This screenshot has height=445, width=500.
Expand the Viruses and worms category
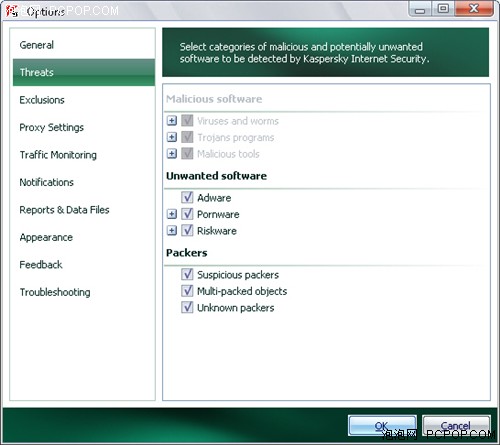click(172, 120)
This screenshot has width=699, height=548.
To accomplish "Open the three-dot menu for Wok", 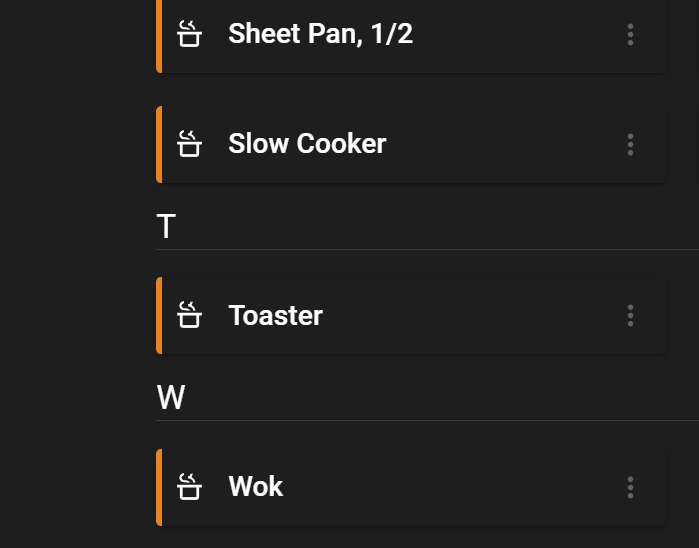I will pyautogui.click(x=630, y=487).
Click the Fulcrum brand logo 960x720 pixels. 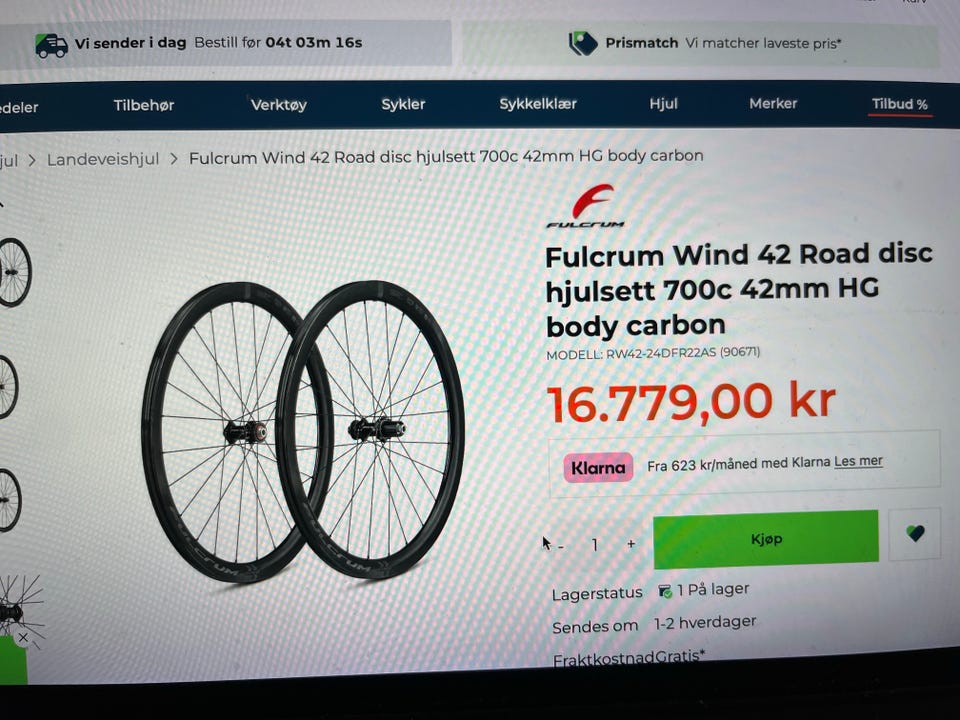587,206
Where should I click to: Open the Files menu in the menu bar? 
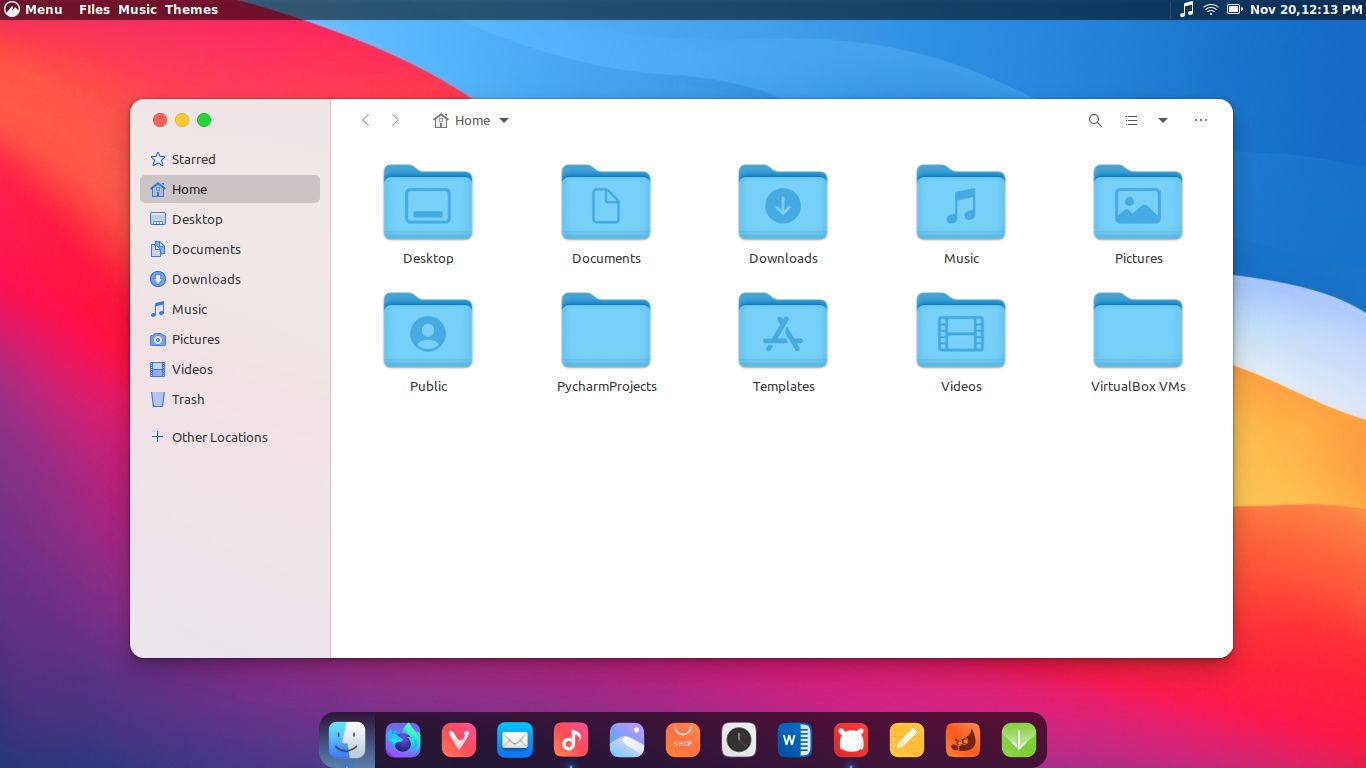point(94,9)
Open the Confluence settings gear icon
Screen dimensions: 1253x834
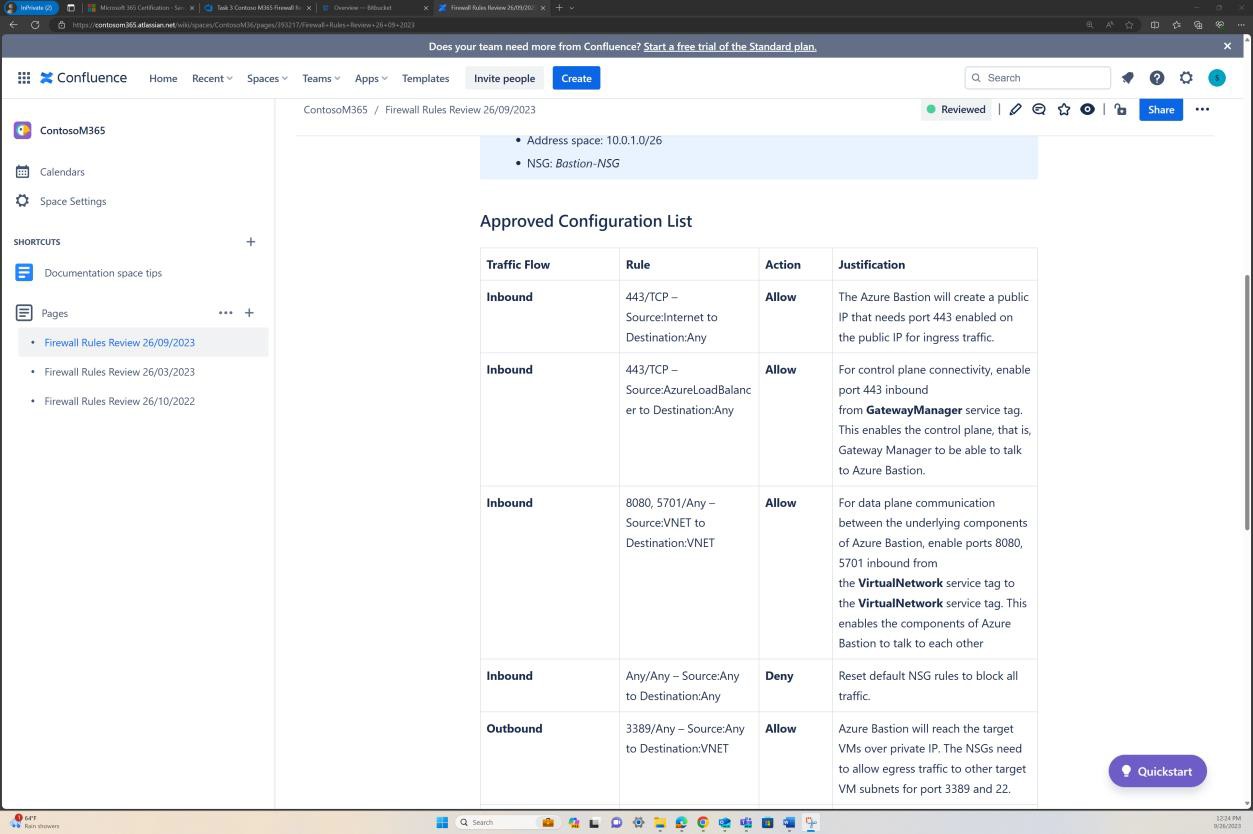point(1186,77)
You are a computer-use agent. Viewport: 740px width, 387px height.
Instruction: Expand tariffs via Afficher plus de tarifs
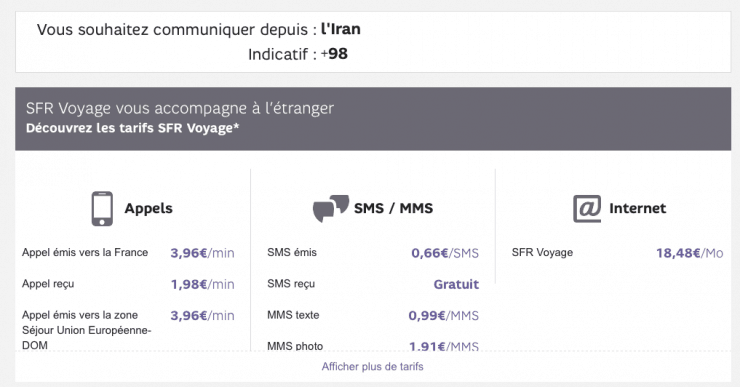coord(372,367)
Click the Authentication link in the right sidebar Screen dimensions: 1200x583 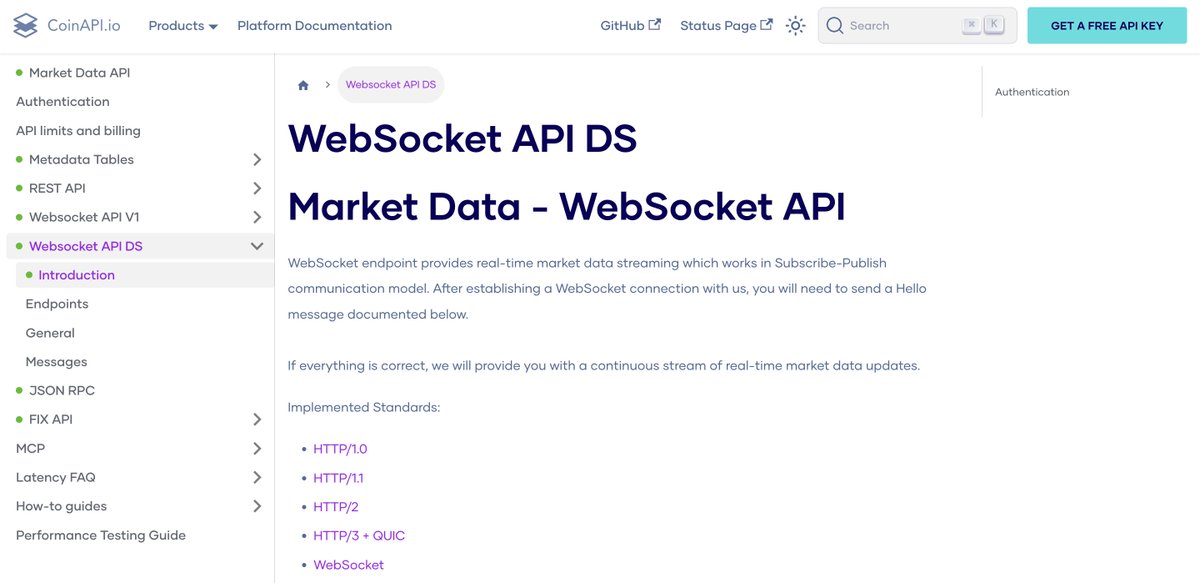tap(1031, 91)
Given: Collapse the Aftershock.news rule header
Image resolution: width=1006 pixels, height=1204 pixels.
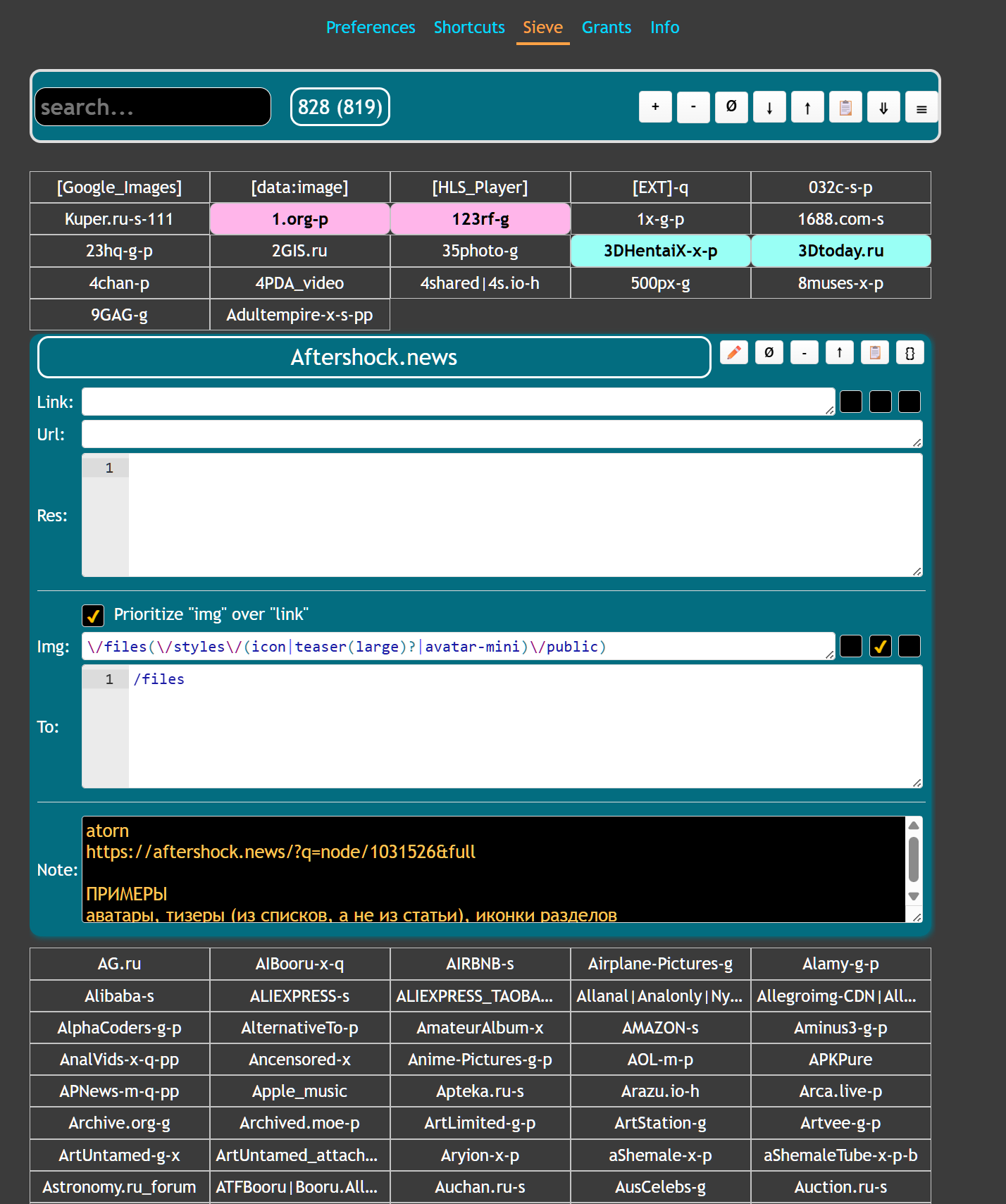Looking at the screenshot, I should tap(374, 357).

· · · ·

■ **ACTIVITY**:
Check each line of the records above for "This", and copy those that have it.

■ **TASK SOLUTION**:
This screenshot has height=445, width=500.
This screenshot has width=699, height=548.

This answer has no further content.